[DIRECTIONS] Could you return all of the records exactly, minus their images?

-- SOURCE MATERIAL follows --

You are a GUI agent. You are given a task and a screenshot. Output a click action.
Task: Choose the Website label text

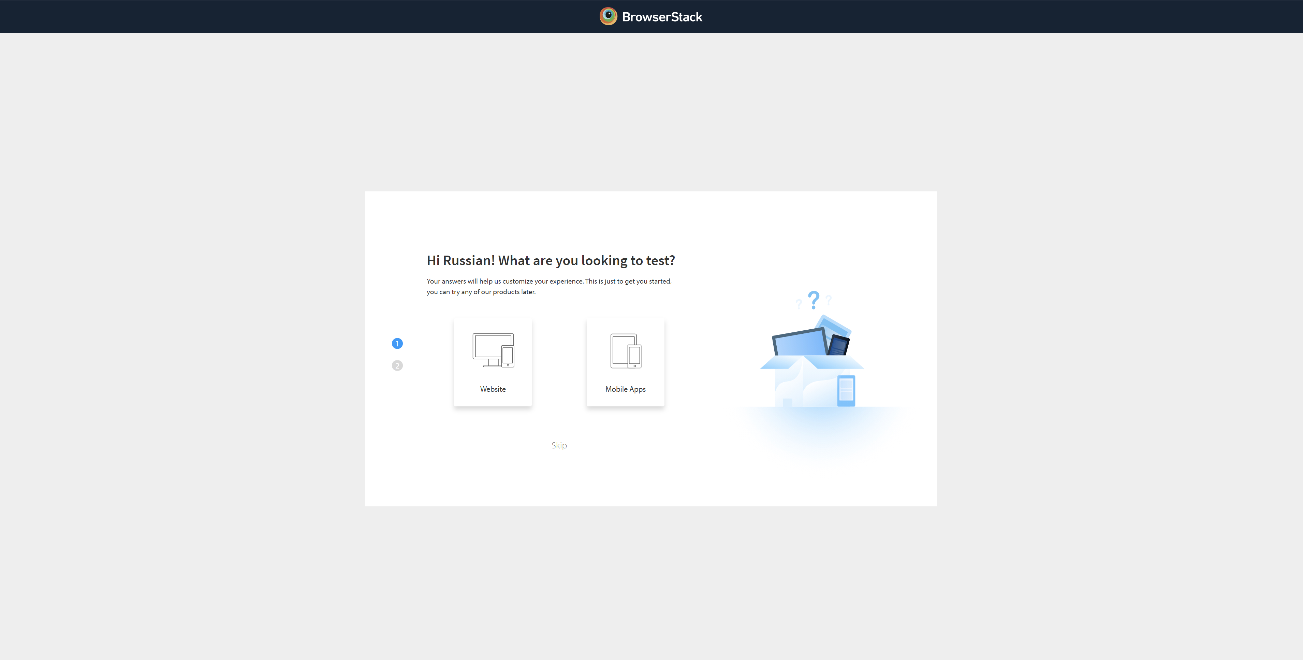493,389
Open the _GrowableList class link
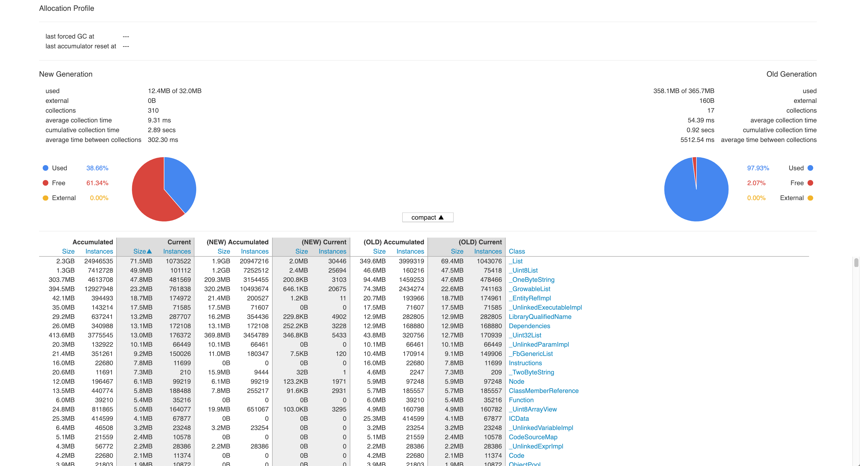Image resolution: width=860 pixels, height=466 pixels. point(529,289)

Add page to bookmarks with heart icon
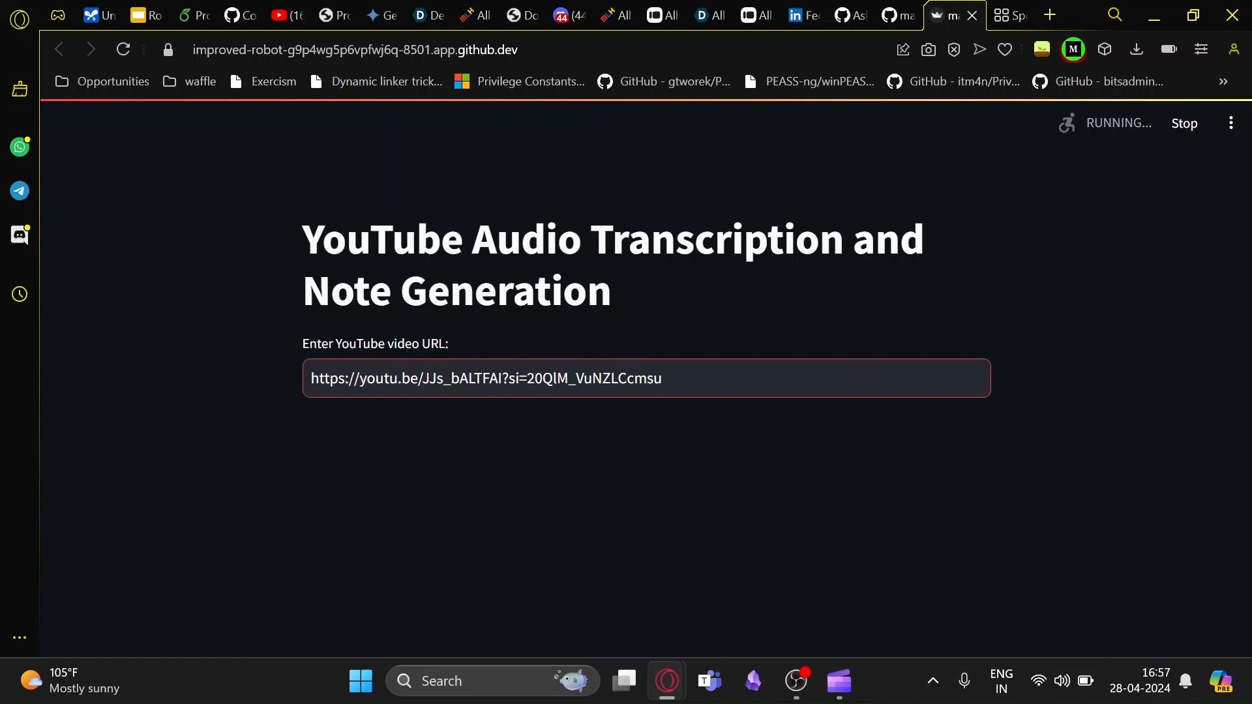pyautogui.click(x=1005, y=50)
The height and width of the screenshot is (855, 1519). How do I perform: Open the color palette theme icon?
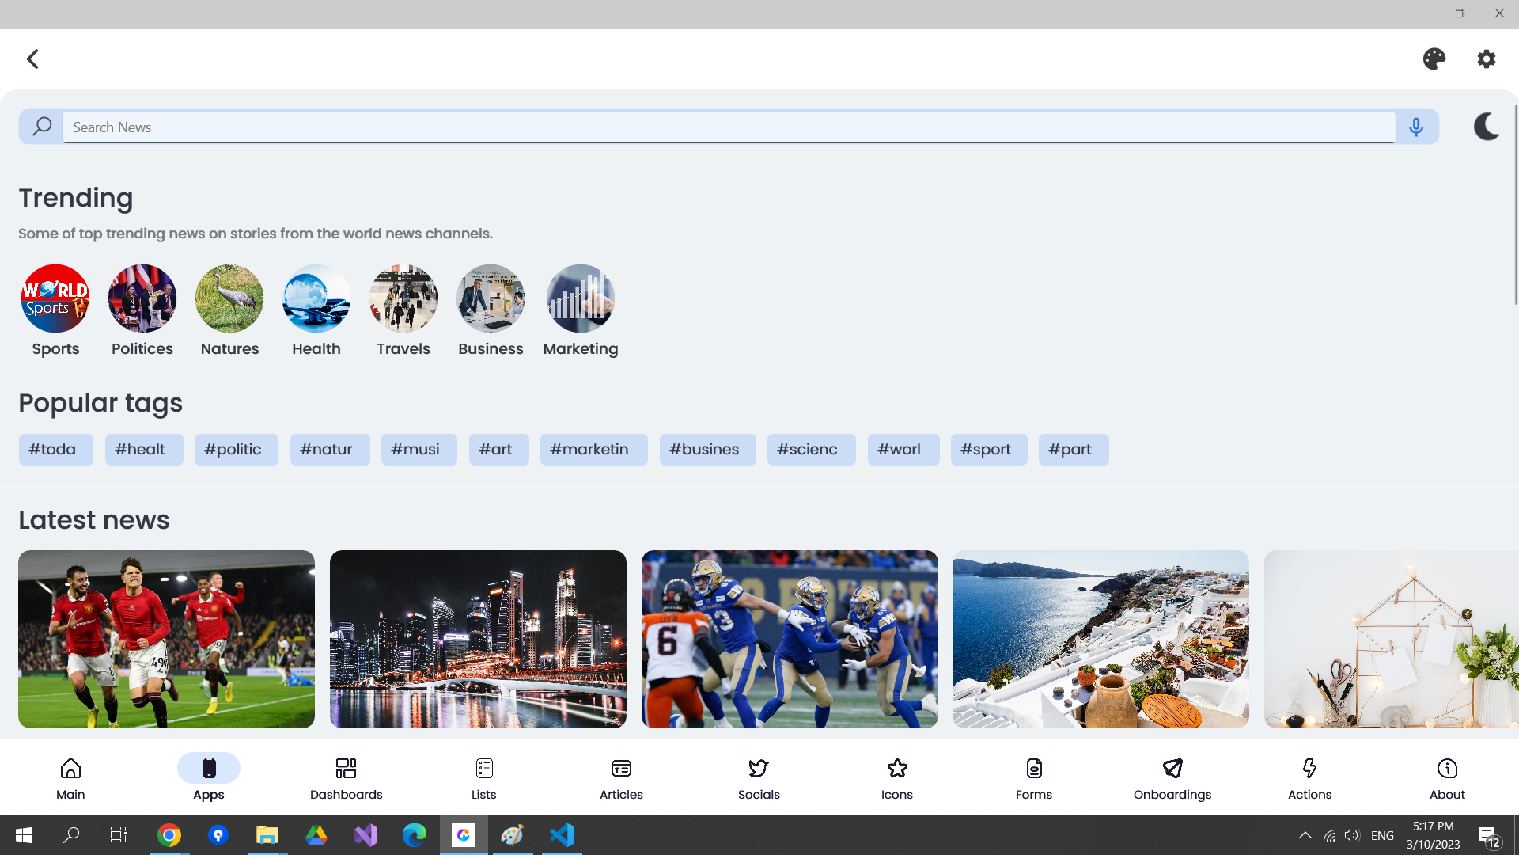pos(1434,59)
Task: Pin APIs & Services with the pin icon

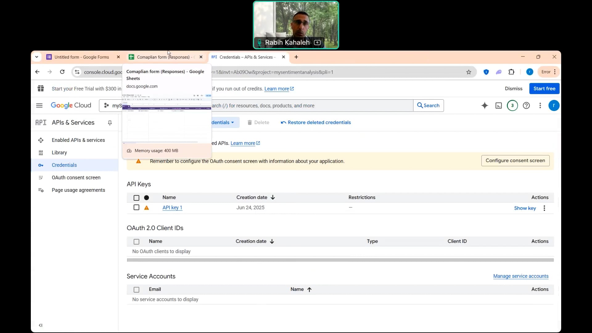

-- SOURCE MATERIAL concluded --

[WRITTEN SOLUTION]
You are a GUI agent. You are given a task and a screenshot. Output a click action.
Task: Choose the Website label text

493,389
Open the _GrowableList class link
Image resolution: width=860 pixels, height=466 pixels. point(529,289)

Add page to bookmarks with heart icon
pyautogui.click(x=1005, y=50)
The height and width of the screenshot is (855, 1519). How do I perform: Open the color palette theme icon?
pos(1434,59)
Task: Pin APIs & Services with the pin icon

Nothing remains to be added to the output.